> [Brief] Write the next part of the reference page for the persisting_outliers function, picking up where it stops.
— Begin Text segment —
Skip to contents

This function computes outlier persistence for a range of significance values, using the algorithm lookout, an outlier detection method that uses leave-one-out kernel density estimates and generalized Pareto distributions to find outliers.

Usage

persisting_outliers(
  X,
  alpha = seq(0.01, 0.1, by = 0.01),
  st_qq = 0.9,
  scale = TRUE,
  num_steps = 20,
  old_version = FALSE
)

Arguments

X

The input data in a matrix, data.frame, or tibble format. All columns should be numeric.

alpha

Grid of significance levels.

st_qq

The starting quantile for death radii sequence. This will be used to compute the starting bandwidth value.

scale

If TRUE, the data is scaled. Default is TRUE. Which scaling method is used depends on the old_version parameter. See lookout for details.

num_steps

The length of the bandwidth sequence.

old_version

Logical indicator of which version of the algorithm to use.

Value

A list with the following components:

out

A 3D array of N x num_steps x num_alpha where N denotes the number of observations, num_steps denote the length of the bandwidth sequence, and num_alpha denotes the number of significance levels. This is a binary array and the entries are set to 1 if that observation is an outlier for that particular bandwidth and significance level.
— End Text segment —
— Begin Dataset extract —
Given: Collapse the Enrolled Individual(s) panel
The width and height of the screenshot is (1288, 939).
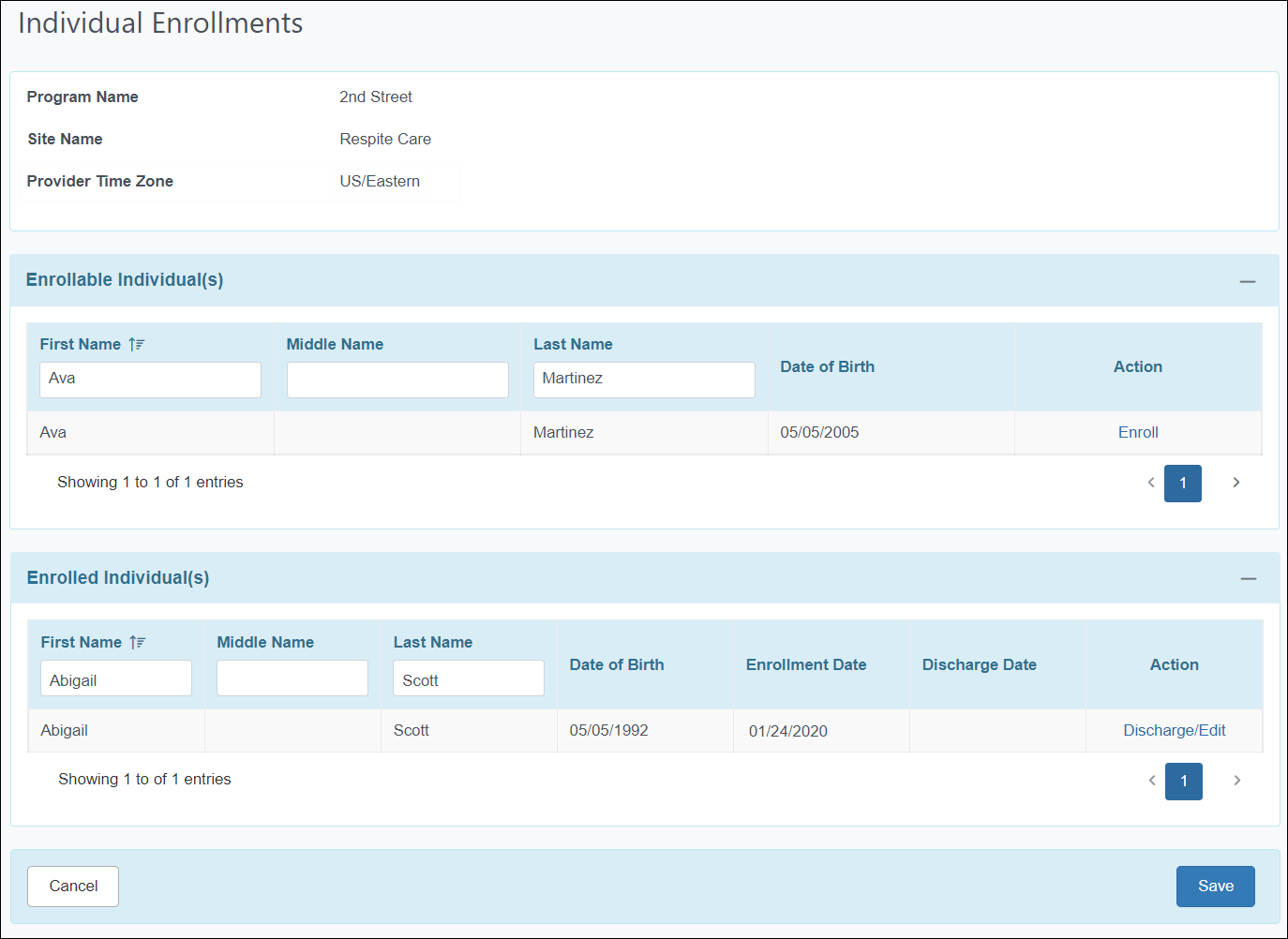Looking at the screenshot, I should [x=1249, y=578].
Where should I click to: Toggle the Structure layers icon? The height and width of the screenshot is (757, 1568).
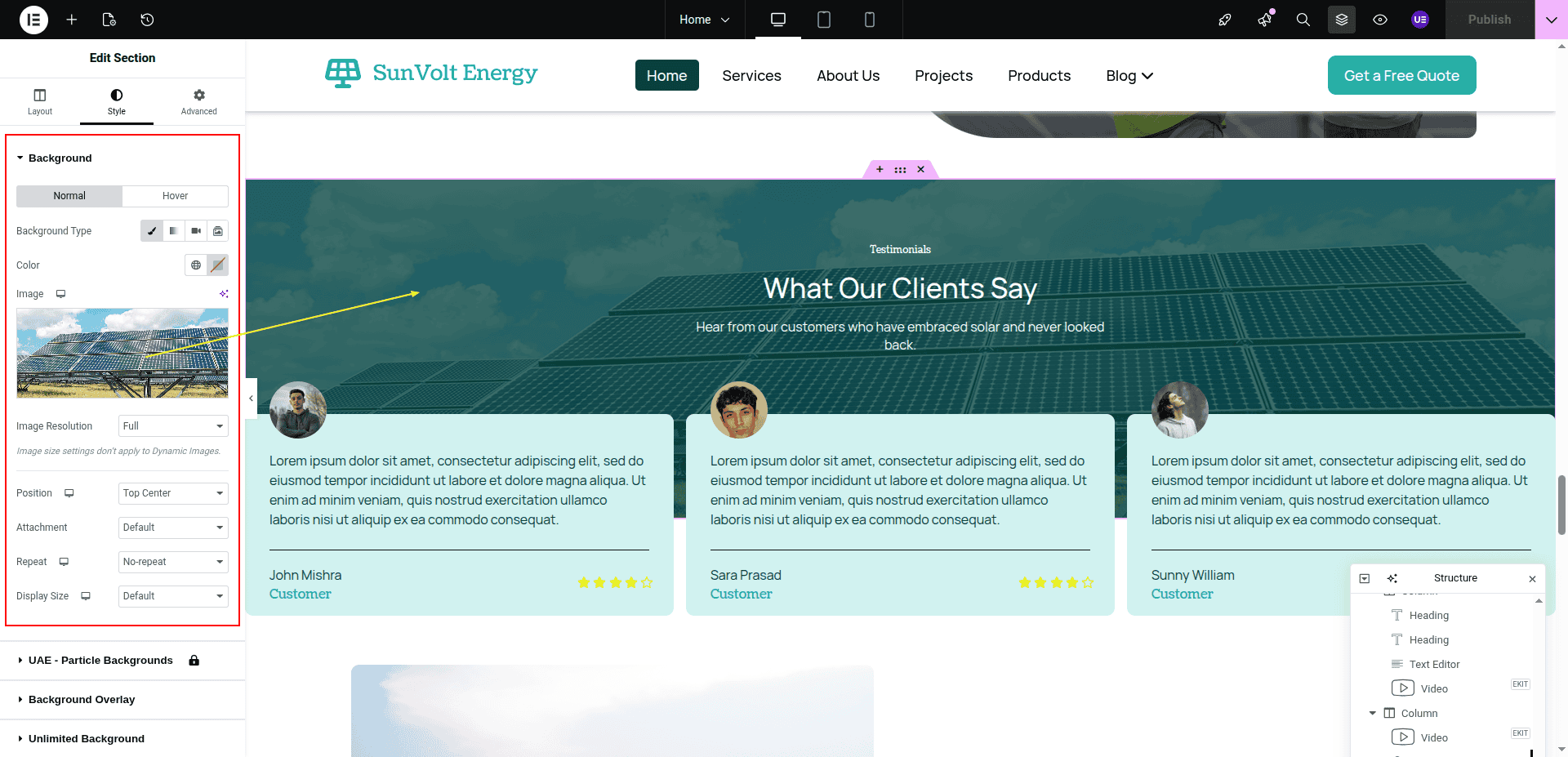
— End Dataset extract —
> [Answer to this task]
bw

The set of bandwidth values.

gpdparas

The GPD parameters used.

lookoutbw

The bandwidth chosen by the algorithm lookout using persistent homology.

Examples

X <- rbind(
  data.frame(
    x = rnorm(500),
    y = rnorm(500)
  ),
  data.frame(
    x = rnorm(5, mean = 10, sd = 0.2),
    y = rnorm(5, mean = 10, sd = 0.2)
  )
)
plot(X, pch = 19)

outliers <- persisting_outliers(X, scale = FALSE)
outliers
#> Persistent outliers using lookout algorithm
#> 
#> Call: persisting_outliers(X = X, scale = FALSE)
#> 
#> Lookout bandwidth:  3.049485 
autoplot(outliers)